### Source records
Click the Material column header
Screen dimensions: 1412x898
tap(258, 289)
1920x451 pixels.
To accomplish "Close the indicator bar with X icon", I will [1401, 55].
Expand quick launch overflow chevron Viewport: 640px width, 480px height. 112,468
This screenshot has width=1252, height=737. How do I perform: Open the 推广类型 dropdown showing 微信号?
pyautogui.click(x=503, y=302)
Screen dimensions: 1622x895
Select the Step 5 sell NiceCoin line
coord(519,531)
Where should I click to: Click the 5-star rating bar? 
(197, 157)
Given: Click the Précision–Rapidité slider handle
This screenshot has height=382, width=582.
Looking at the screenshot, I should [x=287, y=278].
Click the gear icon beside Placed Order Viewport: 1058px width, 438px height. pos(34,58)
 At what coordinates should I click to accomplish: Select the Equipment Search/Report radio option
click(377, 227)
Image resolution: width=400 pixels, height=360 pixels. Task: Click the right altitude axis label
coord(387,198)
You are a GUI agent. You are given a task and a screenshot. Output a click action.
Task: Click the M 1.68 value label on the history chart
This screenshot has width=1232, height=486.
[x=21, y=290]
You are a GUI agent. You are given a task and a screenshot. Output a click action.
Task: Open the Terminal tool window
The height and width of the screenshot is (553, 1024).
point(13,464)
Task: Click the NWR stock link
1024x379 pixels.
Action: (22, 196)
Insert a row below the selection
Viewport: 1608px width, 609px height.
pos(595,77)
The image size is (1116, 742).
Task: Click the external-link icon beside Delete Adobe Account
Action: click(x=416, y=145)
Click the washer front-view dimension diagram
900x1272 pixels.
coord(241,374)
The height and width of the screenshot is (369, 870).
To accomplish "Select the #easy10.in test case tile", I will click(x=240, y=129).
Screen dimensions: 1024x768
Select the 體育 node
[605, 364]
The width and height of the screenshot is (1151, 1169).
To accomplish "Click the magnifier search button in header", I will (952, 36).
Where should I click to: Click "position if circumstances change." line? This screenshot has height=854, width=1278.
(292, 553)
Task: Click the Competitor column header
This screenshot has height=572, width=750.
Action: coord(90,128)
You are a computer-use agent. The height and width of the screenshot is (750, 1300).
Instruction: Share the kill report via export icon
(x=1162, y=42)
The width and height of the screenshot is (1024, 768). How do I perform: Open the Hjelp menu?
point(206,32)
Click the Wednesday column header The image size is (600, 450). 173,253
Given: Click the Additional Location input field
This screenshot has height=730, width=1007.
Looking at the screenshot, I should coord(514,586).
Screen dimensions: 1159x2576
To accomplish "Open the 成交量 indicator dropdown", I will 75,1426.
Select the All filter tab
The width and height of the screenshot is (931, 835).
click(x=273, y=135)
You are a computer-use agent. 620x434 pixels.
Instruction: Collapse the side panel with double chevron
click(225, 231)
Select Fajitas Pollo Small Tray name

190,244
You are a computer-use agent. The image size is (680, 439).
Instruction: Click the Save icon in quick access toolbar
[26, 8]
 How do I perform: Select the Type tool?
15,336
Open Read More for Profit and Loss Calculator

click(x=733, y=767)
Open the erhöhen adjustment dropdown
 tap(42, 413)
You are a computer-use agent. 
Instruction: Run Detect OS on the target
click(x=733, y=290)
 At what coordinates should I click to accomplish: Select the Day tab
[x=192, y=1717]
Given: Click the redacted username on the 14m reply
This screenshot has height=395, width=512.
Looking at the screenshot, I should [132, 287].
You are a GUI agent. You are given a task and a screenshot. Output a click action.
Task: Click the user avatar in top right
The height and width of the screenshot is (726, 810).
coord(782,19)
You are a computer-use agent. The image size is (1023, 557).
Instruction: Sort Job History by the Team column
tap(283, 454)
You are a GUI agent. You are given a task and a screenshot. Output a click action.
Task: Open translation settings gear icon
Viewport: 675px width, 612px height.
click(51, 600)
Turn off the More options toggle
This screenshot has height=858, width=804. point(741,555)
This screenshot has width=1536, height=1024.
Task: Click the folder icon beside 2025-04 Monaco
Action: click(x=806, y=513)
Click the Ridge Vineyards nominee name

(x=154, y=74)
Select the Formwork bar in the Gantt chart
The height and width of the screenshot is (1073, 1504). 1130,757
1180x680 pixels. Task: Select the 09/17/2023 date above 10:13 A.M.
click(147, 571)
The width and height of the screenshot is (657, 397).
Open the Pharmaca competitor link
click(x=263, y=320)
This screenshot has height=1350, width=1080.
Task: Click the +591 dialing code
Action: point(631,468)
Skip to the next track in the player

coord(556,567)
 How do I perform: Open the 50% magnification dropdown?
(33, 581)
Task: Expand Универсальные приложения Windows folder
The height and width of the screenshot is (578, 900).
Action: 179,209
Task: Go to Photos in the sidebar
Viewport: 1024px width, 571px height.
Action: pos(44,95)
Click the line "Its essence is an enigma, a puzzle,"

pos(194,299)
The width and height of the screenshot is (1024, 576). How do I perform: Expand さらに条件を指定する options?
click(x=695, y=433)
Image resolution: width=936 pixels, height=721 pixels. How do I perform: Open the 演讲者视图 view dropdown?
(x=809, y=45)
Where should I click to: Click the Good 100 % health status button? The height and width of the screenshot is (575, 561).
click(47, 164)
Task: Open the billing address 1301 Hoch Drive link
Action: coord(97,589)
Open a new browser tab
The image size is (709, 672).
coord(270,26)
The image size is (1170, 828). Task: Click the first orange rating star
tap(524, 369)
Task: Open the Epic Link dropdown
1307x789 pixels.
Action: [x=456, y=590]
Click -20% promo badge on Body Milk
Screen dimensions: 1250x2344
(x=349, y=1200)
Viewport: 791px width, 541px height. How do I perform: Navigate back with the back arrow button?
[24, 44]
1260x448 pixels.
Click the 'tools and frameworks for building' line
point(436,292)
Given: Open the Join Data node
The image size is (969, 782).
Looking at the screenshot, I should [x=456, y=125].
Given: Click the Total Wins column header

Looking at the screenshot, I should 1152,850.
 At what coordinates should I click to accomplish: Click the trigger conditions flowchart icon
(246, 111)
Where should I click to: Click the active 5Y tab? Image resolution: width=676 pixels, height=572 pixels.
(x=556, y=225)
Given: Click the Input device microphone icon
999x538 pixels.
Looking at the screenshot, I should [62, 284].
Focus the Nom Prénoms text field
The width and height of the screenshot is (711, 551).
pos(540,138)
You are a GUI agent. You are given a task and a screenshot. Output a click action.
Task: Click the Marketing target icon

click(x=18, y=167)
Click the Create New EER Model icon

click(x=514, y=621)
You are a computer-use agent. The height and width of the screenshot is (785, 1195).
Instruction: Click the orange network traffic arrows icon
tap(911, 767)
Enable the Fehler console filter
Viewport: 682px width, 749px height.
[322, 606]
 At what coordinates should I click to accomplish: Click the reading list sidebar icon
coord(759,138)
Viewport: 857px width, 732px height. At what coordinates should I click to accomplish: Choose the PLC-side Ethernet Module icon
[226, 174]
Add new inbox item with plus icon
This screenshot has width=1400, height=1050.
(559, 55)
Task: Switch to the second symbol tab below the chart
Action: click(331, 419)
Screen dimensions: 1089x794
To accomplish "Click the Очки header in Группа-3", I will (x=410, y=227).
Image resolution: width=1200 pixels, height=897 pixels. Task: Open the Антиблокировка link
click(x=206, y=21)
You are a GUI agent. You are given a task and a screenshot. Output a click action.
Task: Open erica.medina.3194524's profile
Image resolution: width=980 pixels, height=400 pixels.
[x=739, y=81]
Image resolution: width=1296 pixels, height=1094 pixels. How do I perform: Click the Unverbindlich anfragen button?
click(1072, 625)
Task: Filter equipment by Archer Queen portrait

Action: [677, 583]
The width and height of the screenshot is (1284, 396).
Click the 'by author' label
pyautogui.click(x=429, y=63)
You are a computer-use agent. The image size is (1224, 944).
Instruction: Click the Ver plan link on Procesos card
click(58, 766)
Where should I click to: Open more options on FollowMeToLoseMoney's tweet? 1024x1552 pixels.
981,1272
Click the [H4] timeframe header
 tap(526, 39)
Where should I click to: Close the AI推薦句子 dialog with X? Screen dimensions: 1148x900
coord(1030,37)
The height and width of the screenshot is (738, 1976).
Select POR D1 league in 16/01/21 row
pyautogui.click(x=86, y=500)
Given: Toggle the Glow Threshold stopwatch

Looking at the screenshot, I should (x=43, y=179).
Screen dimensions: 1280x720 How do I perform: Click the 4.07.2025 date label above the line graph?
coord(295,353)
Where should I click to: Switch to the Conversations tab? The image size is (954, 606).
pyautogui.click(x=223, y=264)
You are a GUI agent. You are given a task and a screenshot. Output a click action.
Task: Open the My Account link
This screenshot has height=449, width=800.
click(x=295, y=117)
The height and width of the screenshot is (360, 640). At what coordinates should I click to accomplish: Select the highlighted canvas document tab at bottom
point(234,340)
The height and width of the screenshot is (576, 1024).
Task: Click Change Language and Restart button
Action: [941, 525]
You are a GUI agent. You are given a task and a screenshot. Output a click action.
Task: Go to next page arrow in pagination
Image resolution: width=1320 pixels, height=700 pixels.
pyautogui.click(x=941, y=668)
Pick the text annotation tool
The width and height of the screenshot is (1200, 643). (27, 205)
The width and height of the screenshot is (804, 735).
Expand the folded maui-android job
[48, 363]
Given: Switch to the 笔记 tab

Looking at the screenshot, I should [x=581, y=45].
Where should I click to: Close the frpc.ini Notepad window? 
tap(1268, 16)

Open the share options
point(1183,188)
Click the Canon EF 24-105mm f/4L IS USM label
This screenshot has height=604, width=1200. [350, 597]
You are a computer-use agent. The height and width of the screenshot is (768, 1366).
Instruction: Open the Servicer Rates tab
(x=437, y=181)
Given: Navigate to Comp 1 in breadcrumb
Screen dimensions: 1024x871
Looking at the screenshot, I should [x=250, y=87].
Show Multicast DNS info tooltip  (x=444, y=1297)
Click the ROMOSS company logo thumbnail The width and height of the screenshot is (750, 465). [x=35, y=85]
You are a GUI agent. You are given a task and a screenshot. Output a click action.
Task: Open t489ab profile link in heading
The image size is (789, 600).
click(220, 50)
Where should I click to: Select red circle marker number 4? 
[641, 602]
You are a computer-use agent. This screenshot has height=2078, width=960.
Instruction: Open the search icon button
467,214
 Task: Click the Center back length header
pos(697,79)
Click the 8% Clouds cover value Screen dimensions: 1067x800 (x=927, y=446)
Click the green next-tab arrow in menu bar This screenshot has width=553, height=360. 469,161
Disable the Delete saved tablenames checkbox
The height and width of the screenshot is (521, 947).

### Problem details
Look through the data and gather every line with the string "field" in it.

### Solution to this exercise
Given: Click the Additional Location input field
Focus the Nom Prénoms text field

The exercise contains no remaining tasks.